The simple libertarian
answer to these questions usually goes something like, “owners of businesses
get to make their own business rules, and everyone else gets to move if they
don’t like the neighborhood.” But as
anyone who’s bought or sold a property knows, moving is much easier said than
done; and for many people it may not be economically feasible to live in a
neighborhood that manages to avoid, say, litter and tramps. So we have laws about littering, and we build
homeless shelters; and suddenly we’re living in a modern, liberal, pluralistic
welfare state.
The point is simply
this: the whole question of how I choose to live is not, never has been, and
never will be simply based on my own ability to choose my own way of life and
define my own concept of existence. Simply
by living I rub elbows with my neighbors; and indeed, the more pluralistic my
society, the more questions are going to arise as to how much of a right
I have to live my life the way I want to, because the more different my
neighbors and I are—the more pluralistic my neighborhood is—the more likely it
is that we will rub each other the wrong way.
(Disclaimer: In
actuality, I have nice neighbors. We all
happen to be fairly quiet. But it could
easily have been otherwise. A few blocks
down the street, for instance …)
So Stewart’s shade on
Hawley—whatever its justification in his specific case—is actually rather
dangerous. It suggests that the easy solution
to the problems of the republic is for everyone to live and let live. Maybe, if life is kept tamped down to a few
very basic details. But as soon as you
think about the things we crazy human beings actually want to do, it becomes
apparent that the problem is not that we all might be too religious. It’s that we might not be religious enough to
love our neighbors, and treat them well, despite the fact that we all have
different definitions of existence and different modes of life.
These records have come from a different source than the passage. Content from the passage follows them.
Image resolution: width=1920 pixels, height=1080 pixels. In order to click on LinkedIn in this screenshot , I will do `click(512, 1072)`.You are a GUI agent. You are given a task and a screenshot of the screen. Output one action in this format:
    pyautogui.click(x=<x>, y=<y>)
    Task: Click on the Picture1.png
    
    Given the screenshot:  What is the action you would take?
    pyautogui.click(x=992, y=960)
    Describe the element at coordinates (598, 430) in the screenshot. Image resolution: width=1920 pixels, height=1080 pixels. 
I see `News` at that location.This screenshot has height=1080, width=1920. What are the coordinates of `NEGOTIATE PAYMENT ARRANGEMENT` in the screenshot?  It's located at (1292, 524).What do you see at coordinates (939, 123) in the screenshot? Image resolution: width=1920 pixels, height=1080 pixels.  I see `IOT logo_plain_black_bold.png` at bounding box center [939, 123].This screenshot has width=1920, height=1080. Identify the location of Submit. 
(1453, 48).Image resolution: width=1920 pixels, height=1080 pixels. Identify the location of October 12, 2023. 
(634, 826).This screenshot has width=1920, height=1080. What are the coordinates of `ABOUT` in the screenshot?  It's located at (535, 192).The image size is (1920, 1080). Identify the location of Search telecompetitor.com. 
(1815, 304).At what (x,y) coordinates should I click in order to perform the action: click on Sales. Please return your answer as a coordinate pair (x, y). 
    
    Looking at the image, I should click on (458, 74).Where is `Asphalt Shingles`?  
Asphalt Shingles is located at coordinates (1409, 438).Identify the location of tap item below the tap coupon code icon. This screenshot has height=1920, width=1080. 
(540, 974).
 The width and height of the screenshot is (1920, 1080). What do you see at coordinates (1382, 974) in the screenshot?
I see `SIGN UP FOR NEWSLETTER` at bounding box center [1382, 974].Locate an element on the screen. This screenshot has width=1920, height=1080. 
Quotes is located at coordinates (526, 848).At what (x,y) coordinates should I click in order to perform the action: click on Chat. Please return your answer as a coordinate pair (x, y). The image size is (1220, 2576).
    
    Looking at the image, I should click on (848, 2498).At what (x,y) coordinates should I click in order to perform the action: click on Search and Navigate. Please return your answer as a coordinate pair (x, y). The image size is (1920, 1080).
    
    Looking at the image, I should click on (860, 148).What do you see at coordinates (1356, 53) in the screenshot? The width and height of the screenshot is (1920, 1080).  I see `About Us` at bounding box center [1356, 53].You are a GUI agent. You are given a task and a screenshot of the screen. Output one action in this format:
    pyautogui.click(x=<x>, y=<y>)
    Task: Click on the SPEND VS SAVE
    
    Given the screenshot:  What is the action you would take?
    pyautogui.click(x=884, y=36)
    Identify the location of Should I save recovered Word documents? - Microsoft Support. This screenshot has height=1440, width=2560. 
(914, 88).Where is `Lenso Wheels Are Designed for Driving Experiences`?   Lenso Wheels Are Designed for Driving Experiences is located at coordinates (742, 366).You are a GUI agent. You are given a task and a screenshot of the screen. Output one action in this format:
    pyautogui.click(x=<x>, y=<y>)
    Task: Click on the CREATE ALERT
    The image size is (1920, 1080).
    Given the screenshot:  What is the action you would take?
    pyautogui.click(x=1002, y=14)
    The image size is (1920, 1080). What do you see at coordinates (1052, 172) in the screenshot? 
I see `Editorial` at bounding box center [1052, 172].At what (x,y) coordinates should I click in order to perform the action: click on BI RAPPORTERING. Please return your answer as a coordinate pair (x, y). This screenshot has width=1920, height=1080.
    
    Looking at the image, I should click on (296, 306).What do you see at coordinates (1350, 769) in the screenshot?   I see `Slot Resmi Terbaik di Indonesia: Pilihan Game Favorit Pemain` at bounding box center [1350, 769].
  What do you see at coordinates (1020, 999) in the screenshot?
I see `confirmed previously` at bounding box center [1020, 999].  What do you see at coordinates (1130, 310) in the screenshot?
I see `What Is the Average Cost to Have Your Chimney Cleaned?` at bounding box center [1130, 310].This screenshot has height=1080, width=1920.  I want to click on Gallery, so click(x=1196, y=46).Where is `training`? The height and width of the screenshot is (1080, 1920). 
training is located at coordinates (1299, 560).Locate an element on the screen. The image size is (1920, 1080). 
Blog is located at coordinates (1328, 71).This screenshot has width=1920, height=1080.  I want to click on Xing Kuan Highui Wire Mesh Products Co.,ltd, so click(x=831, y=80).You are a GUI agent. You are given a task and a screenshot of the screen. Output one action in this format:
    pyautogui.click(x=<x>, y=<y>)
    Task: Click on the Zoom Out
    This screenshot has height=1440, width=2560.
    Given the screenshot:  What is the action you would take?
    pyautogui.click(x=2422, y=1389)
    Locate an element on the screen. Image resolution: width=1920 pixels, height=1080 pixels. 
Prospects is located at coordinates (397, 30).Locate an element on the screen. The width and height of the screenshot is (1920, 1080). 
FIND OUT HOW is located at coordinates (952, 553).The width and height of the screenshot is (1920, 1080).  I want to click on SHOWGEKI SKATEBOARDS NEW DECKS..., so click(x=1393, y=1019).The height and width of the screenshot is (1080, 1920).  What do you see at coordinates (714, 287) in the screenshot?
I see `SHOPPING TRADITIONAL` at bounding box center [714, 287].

Blog linkup here!: https://rosie-ablogformymom.blogspot.com/2021/01/just-because-new-linkup.html
2 comments:
I enjoyed reading this! It calls to mind the faulty reasoning of the pro-choice crowd: Don't like abortion? Don't have one!
Attempt to apply the same reasoning to gun ownership, mandatory vaccination, or any criminal activity, and nobody takes you seriously. Imagine!
Oy. Yes, the "don't like it, don't do it" argument might be an actual logical fallacy!